Chen also accused the government of breaking a promise to investigate what he says is the persecution of his family, according to a recorded message posted on YouTube by Texas-based Christian advocacy group ChinaAid, which backs him.

The self-taught legal advocate's escape from house arrest in April and subsequent refuge in the U.S. Embassy was deeply embarrassing for China, and led to a diplomatic tussle between the two countries.

Chen was allowed to leave China and is studying in New York.

Chen said in the message released over the weekend that if Myanmar's President Thein Sein was able to release people like Nobel laureate Aung San Suu Kyi, then Xi should be able to release Chinese prisoners of conscience.

"Then Sein's open mind won him support from Myanmar's people and recognition from the world. Even Thein Sein can do it, yet Xi Jinping doesn't. Obviously it's not that Xi couldn't do it, but simply that he won't," Chen said.

---

■ Given task ■
Answer these questions from the excerpt about Chen:
(a) Which group posted Chen's recorded message on YouTube?
(b) In which city is Chen studying?
(c) Who is named as Myanmar's president?

---

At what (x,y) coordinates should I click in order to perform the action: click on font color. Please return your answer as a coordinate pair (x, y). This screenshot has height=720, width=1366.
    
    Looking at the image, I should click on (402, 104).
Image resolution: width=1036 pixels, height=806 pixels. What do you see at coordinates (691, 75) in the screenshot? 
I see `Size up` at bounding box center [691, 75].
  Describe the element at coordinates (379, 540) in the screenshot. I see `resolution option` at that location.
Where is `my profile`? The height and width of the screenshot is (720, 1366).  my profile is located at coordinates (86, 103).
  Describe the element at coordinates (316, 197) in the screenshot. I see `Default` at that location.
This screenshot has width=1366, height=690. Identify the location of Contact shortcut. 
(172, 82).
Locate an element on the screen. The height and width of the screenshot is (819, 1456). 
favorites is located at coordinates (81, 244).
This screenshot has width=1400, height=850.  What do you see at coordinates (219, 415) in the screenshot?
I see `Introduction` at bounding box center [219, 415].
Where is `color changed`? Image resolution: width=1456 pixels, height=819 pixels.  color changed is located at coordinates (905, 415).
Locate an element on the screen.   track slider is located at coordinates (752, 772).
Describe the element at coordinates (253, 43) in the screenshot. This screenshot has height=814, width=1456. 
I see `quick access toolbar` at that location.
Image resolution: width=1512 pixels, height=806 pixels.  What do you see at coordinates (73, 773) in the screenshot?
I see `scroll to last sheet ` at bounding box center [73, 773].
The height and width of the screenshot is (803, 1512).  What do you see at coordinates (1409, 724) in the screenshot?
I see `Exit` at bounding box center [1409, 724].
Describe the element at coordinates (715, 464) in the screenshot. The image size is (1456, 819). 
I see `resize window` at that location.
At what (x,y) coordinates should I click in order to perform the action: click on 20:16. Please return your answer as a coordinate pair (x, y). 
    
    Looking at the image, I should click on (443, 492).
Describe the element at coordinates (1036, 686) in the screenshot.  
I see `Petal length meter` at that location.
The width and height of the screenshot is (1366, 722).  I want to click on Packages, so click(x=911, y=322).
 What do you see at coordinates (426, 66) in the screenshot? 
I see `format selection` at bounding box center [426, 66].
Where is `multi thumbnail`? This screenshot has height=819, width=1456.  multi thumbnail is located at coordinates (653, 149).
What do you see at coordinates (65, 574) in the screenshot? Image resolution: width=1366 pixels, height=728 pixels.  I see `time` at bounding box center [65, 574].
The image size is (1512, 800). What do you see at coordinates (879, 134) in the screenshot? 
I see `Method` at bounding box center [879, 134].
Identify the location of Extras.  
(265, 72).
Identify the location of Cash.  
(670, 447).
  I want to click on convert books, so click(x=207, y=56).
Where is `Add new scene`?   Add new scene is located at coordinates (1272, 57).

---

■ The reply ■
(a) ChinaAid, a Texas-based Christian advocacy group
(b) New York
(c) Thein Sein